--- REQUIRED TASK A ---
Give the rows from the line containing "Image resolution: width=1568" through the line containing "click(267, 295)" as a JSON list of strings with one string per line, leaving out blank lines.

--- SOURCE TEXT ---
+-------+

AIDEA's enormous cash reserves can do more to help close state deficit

The Alaska Industrial Development & Export Authority has repeatedly boasted that its earnings last year—$65 million—were strong enough that it contributed $20 million to the state general fund.

“We had a very good year financially. I’m expecting significant improvements over that number for 2025. And again more significant improvements in 2026,” Randy Ruaro told legislators this month.

It was such a good year that $20 million should be regarded as a starting number toward what AIDEA should be contributing to the state budget, one of the many steps needed to help preserve state services and the Permanent Fund Dividend.

It was that boasting, in part, that led the state Senate to say that AIDEA should contribute $32.5 million to the general fund, an increase of $12.5 million.

The law that determines how much AIDEA is required to contribute to the general fund puts the amount somewhere between 25 percent and 50 percent, the number to be decided by the board.

But the Legislature can override that, as it has the power of the purse. The Senate capital budget plan now goes to the House.

The Legislature should feel free to direct more of AIDEA’s earnings toward the looming deficit brought on by the oil price drop, the Trump trade war and the economic uncertainty that clouds the investment world. AIDEA can do more to fight the Dunleavy deficit.

AIDEA has hundreds of millions in cash reserves that it does not like to talk about, which is why withdrawing more than 50 percent of last year’s earnings would be reasonable.

The AIDEA board is made up of two Dunleavy employees—Commissioners Adam Crum and Julie Sande—and five other Dunleavy supporters—Dana Pruhs, Bill Kendig, Albert Fogle, Randy Eledge and Bill Vivlamore. Randy Ruaro is a former Dunleavy employee.

AIDEA says it will be earning more money this year and in the future.

“We think that going forward we’re gonna see continued significant increases in the statutory net income and of course that’s important for the Legislature and AIDEA as that number drives the allocation of our dividend by the board with an amount between 25 percent and 50 percent back to the state treasury,” he said at an April 9 hearing.

When the AIDEA board met December 4 last year to decide on the $20 million contribution to the general fund, no one mentioned why they settled on that number.

The board members had obviously decided in secret and there was no debate.

The recording of that meeting posted on the website is incomplete, so you cannot hear the discussion. But the minutes tell the story.

Fogle made a motion to set the dividend at $20 million, which he said was 30 percent of earnings, a proposal seconded by Sande. They didn’t defend that number or say where it came from.

The discussion that followed by Crum, Sande and Pruhs was that AIDEA does a great job, has done a great job and will do a great job. They said this was a big dividend and it was great for the state.

There was no public discussion about why the AIDEA board did not support paying the maximum dividend to the treasury.

As I wrote at the time, the discussion about the $20 million was almost like a script rehearsed in advance:

“That’s a substantial jump from last year’s dividend to the state,” said Adam Crum, the revenue commissioner and an AIDEA board member. “You know what’s the ballpark Randy that this puts like total dividends AIDEA’s paid out?”

“Member Crum this will bring the total historical payment of dividends by AIDEA to the state treasury at nearly half a billion dollars. Half a billion with a b,” said Randy Ruaro, the former Dunleavy chief of staff who is the AIDEA executive director.

+-------+

--- RECORDS SUPPLIED ---
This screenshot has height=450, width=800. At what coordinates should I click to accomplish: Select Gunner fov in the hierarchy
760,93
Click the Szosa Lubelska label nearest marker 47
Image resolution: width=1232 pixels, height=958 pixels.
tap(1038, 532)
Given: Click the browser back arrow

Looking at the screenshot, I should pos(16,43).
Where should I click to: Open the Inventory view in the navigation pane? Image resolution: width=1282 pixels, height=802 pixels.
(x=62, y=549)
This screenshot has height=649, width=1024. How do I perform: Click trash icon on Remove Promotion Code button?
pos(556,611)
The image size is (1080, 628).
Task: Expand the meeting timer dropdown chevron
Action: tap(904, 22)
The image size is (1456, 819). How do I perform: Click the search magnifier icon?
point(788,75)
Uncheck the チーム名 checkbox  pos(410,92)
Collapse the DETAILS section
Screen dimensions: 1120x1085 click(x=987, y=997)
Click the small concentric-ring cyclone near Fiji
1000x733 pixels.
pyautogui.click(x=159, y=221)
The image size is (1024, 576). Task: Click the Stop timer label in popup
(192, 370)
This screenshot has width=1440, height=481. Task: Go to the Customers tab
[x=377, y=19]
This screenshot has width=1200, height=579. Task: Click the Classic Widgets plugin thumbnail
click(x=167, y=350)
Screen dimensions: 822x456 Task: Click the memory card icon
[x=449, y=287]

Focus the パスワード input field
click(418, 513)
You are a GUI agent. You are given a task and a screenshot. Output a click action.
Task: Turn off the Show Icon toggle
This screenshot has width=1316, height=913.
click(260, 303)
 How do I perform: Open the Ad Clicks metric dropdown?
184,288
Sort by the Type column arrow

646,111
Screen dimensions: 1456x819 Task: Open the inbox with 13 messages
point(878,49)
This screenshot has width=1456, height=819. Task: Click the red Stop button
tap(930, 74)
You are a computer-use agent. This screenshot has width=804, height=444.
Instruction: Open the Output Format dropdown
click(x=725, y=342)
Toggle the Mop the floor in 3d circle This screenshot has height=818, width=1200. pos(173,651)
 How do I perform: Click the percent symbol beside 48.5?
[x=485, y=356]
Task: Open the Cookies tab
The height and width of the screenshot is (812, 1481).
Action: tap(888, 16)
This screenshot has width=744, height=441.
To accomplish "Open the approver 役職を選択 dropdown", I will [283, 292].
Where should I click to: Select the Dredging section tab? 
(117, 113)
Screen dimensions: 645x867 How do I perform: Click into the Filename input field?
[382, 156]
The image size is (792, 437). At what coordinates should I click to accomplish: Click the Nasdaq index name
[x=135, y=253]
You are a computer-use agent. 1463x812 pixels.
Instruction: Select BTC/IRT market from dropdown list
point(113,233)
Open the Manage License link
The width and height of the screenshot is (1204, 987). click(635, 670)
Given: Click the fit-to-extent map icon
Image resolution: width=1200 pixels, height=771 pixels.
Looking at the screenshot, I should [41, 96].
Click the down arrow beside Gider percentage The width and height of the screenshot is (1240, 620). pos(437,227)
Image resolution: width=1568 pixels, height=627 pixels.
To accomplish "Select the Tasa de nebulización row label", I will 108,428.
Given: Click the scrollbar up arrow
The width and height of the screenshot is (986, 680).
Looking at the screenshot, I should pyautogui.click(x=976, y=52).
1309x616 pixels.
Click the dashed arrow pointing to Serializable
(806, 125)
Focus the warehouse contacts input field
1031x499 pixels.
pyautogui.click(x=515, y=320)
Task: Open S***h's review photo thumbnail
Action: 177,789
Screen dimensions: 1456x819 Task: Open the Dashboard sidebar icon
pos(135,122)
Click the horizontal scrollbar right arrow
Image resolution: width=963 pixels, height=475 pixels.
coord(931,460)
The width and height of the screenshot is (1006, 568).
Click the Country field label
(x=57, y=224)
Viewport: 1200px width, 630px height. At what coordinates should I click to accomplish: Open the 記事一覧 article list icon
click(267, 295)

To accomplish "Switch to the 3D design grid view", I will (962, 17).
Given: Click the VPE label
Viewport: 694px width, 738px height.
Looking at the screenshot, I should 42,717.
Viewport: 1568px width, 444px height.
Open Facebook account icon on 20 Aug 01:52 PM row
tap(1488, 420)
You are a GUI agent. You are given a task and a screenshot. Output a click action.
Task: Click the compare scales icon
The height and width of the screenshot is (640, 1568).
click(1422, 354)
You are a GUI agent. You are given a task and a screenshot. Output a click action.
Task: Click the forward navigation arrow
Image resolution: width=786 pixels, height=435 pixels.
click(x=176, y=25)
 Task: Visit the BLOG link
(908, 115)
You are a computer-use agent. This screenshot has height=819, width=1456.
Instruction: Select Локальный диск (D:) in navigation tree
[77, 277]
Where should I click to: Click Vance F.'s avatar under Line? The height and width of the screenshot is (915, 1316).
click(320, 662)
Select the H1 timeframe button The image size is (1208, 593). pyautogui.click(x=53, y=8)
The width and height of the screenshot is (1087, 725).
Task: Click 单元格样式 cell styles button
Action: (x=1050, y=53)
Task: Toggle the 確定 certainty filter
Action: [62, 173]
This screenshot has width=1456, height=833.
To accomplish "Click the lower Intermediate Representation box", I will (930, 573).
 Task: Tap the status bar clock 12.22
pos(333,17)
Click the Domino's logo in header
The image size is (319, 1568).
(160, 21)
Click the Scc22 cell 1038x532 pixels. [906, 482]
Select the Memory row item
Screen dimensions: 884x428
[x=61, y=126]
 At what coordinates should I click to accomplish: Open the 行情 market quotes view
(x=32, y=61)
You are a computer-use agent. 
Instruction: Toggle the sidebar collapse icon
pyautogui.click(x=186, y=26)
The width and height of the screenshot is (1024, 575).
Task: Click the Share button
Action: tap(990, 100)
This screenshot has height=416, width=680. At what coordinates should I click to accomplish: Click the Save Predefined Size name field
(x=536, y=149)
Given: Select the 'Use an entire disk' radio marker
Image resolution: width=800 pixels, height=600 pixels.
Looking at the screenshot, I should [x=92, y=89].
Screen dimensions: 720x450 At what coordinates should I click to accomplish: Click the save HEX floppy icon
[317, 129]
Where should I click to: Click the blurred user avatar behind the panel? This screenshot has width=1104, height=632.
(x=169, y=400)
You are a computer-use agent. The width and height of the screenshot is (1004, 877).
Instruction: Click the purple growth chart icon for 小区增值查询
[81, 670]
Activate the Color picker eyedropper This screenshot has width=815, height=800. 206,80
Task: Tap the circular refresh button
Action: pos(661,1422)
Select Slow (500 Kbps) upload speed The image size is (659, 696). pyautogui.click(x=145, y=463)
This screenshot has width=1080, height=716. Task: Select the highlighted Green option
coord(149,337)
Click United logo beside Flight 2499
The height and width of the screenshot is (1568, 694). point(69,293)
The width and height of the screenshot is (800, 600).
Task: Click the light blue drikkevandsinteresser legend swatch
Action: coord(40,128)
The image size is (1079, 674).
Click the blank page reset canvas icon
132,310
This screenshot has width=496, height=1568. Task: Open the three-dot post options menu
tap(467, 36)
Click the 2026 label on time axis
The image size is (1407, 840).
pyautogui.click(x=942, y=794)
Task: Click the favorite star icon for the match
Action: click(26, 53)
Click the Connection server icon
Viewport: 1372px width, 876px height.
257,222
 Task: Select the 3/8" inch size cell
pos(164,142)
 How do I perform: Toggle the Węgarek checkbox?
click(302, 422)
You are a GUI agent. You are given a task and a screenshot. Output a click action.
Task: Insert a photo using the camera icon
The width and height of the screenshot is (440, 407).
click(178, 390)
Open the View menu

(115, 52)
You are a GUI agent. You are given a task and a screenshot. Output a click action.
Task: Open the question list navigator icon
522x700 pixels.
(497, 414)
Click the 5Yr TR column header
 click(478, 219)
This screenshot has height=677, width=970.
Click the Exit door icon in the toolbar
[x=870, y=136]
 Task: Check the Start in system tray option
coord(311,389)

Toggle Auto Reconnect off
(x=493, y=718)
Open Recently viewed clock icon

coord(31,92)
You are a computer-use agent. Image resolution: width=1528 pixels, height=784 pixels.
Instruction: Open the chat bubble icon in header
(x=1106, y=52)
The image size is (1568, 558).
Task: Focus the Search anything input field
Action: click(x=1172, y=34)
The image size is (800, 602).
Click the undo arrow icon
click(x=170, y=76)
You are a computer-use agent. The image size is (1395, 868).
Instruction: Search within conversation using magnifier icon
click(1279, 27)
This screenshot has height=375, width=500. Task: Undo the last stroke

+-------+

--- REQUIRED TASK B ---
List every AIDEA board member named in the article on AIDEA's cash reserves.

--- FULL SOLUTION A ---
[
  "Image resolution: width=1568 pixels, height=627 pixels.",
  "To accomplish \"Select the Tasa de nebulización row label\", I will 108,428.",
  "Given: Click the scrollbar up arrow",
  "The width and height of the screenshot is (986, 680).",
  "Looking at the screenshot, I should pyautogui.click(x=976, y=52).",
  "1309x616 pixels.",
  "Click the dashed arrow pointing to Serializable",
  "(806, 125)",
  "Focus the warehouse contacts input field",
  "1031x499 pixels.",
  "pyautogui.click(x=515, y=320)",
  "Task: Open S***h's review photo thumbnail",
  "Action: 177,789",
  "Screen dimensions: 1456x819 Task: Open the Dashboard sidebar icon",
  "pos(135,122)",
  "Click the horizontal scrollbar right arrow",
  "Image resolution: width=963 pixels, height=475 pixels.",
  "coord(931,460)",
  "The width and height of the screenshot is (1006, 568).",
  "Click the Country field label",
  "(x=57, y=224)",
  "Viewport: 1200px width, 630px height. At what coordinates should I click to accomplish: Open the 記事一覧 article list icon",
  "click(267, 295)"
]

--- FULL SOLUTION B ---
Adam Crum
Julie Sande
Dana Pruhs
Bill Kendig
Albert Fogle
Randy Eledge
Bill Vivlamore